- **Work item**
Among the entries below, count the lines that contain the word "settings". Respond with the count only.

Records supplied Start Marker

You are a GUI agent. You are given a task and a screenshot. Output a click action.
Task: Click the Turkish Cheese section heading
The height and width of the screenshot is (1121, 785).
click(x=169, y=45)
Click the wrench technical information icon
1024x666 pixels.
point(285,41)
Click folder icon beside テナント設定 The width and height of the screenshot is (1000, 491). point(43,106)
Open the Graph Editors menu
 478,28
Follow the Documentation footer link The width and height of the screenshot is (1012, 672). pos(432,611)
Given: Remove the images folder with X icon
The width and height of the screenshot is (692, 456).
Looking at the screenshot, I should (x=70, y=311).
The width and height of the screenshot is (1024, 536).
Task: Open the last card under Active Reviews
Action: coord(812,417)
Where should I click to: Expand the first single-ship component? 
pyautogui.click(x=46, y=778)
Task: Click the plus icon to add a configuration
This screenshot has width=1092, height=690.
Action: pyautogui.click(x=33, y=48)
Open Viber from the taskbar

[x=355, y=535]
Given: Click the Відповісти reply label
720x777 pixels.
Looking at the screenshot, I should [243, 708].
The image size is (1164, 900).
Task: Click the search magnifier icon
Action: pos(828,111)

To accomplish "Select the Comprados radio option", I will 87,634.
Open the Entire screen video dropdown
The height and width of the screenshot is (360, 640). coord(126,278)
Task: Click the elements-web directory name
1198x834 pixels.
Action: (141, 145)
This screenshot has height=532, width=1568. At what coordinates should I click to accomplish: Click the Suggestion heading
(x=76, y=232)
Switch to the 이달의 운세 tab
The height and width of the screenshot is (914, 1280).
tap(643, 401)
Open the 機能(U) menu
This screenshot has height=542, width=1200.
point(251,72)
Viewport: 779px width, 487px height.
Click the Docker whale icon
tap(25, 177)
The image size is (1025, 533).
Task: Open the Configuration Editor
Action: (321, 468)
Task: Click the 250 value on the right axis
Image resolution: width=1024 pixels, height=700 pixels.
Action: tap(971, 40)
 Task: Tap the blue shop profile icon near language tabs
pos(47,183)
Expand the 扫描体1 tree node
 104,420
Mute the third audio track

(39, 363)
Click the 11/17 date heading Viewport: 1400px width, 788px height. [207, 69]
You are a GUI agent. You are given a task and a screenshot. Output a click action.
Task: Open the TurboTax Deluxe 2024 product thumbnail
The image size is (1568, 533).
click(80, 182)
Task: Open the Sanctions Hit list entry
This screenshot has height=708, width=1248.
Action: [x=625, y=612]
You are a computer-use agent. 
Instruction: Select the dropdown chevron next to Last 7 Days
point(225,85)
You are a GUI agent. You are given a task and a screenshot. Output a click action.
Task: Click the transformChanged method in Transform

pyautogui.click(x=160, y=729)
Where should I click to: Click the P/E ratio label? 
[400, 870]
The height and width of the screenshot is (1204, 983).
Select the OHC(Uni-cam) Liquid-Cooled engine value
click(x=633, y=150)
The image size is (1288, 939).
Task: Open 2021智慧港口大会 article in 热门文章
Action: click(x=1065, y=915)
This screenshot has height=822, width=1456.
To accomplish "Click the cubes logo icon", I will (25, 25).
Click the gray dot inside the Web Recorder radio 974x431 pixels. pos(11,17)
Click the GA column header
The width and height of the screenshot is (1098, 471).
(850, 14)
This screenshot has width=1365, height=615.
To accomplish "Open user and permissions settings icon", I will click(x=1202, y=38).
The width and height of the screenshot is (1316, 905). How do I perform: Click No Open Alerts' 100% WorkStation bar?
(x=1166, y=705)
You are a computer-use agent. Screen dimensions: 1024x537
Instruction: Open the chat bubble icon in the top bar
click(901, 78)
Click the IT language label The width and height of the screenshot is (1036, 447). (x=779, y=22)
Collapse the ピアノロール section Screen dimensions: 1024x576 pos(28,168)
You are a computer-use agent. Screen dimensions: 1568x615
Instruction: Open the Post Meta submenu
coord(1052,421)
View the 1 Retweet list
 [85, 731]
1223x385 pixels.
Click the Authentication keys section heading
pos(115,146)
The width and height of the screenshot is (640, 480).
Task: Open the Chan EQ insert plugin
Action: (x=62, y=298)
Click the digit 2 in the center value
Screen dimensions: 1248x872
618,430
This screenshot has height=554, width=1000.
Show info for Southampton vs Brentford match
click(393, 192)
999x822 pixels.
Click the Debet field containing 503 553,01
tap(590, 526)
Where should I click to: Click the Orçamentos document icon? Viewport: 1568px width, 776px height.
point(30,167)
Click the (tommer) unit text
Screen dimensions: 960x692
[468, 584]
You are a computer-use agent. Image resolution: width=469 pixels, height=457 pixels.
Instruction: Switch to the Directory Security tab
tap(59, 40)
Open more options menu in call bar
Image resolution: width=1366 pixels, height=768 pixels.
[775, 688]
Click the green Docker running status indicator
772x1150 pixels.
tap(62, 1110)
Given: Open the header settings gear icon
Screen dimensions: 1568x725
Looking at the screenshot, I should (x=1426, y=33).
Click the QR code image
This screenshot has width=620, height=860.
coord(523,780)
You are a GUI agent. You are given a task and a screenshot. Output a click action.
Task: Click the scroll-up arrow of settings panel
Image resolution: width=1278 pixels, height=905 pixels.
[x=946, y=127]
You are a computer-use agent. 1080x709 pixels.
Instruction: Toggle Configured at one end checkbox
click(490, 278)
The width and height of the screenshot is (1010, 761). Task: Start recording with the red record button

Records supplied End Marker

- **Reply to the task**
3